Credit:  Magnus Gardham, Political Editor | The Herald | 6 December 2012 | www.heraldscotland.com ~~

A Scottish energy policy over-reliant on wind power would become a “foreign aid programme for England”, an expert has warned.

Professor Paul Younger, of Glasgow University, said Scotland would need to buy nuclear-generated power from England during peak demand at premium prices.

He spoke out after environmental groups attacked the decision to extend the life of one of Scotland’s two nuclear power plants, Hunterston B in Ayrshire.

The Scottish Government backed the extension to 2023, announced by operator EDF energy, but intends to phase out nuclear power after that date.

Mr Younger, professor of energy engineering, said it was “absolutely sensible” to prolong the life of Hunterston B. He said Scotland needed different types of energy generation.

He said: “When you look at countries like Denmark, which have gone all out for wind, Denmark’s energy sector is a very expensive foreign aid programme for Germany.”

A Scottish Government spokeswoman said: “Scotland has huge clean green energy resources and our renewables industry is delivering jobs and investment across Scotland.

“Renewables are also a secure and reliable source of electricity that Ofgem has conceded will be needed to help keep the lights on in England as well as Scotland.

“Our ambition is to deliver the equivalent of at least 100% of gross electricity consumption from renewables including wind, by 2020, as part of a wider, balanced electricity mix.

“Diversity of sources in our energy portfolio makes our energy system more resilient.”

Source:  Magnus Gardham, Political Editor | The Herald | 6 December 2012 | www.heraldscotland.com

This article is the work of the source indicated. Any opinions expressed in it are not necessarily those of National Wind Watch.
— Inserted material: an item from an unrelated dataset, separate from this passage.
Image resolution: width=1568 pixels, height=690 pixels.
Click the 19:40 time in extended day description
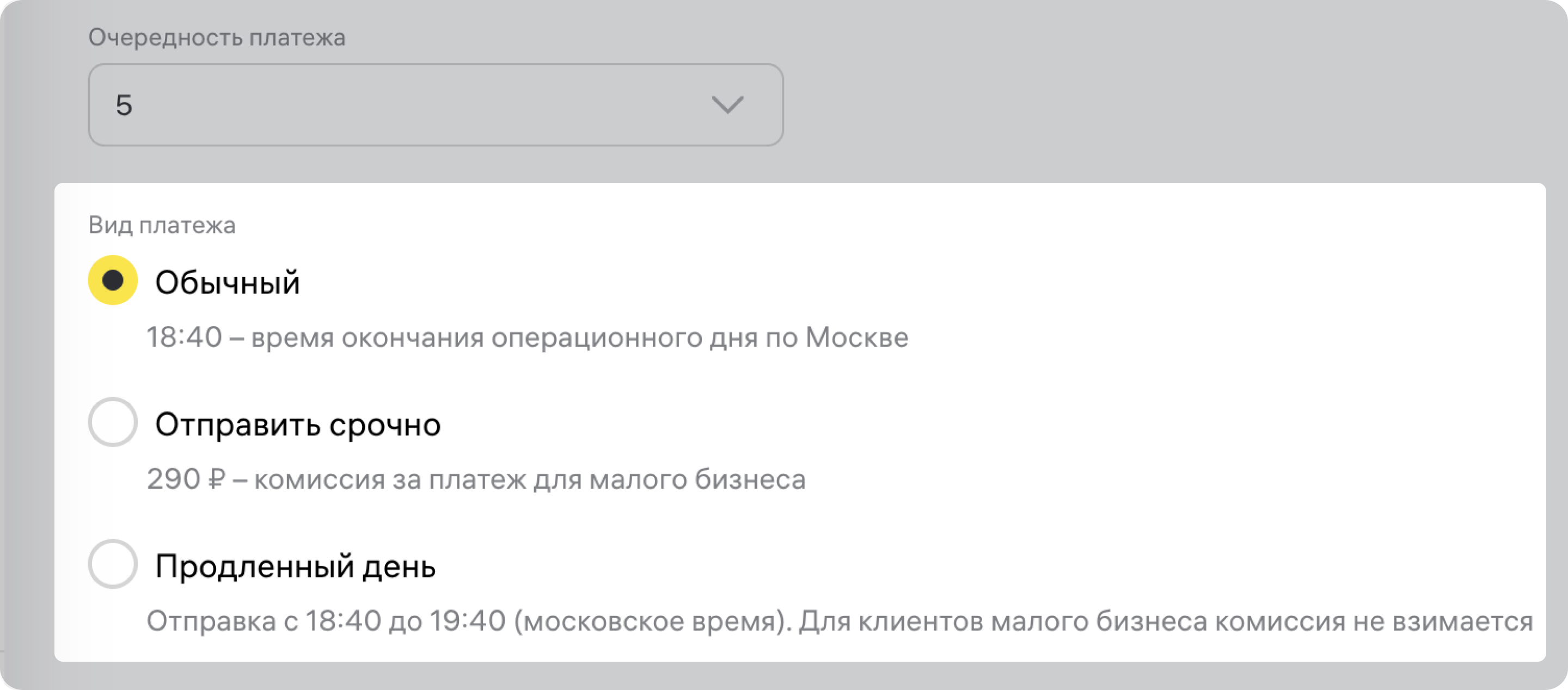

The copyright of this article resides with the author or publisher indicated. As part of its noncommercial effort to present the environmental, social, scientific, and economic issues of large-scale wind power development to a global audience seeking such information, National Wind Watch endeavors to observe “fair use” as provided for in section 107 of U.S. Copyright Law and similar “fair dealing” provisions of the copyright laws of other nations. Send requests to excerpt, general inquiries, and comments via e-mail.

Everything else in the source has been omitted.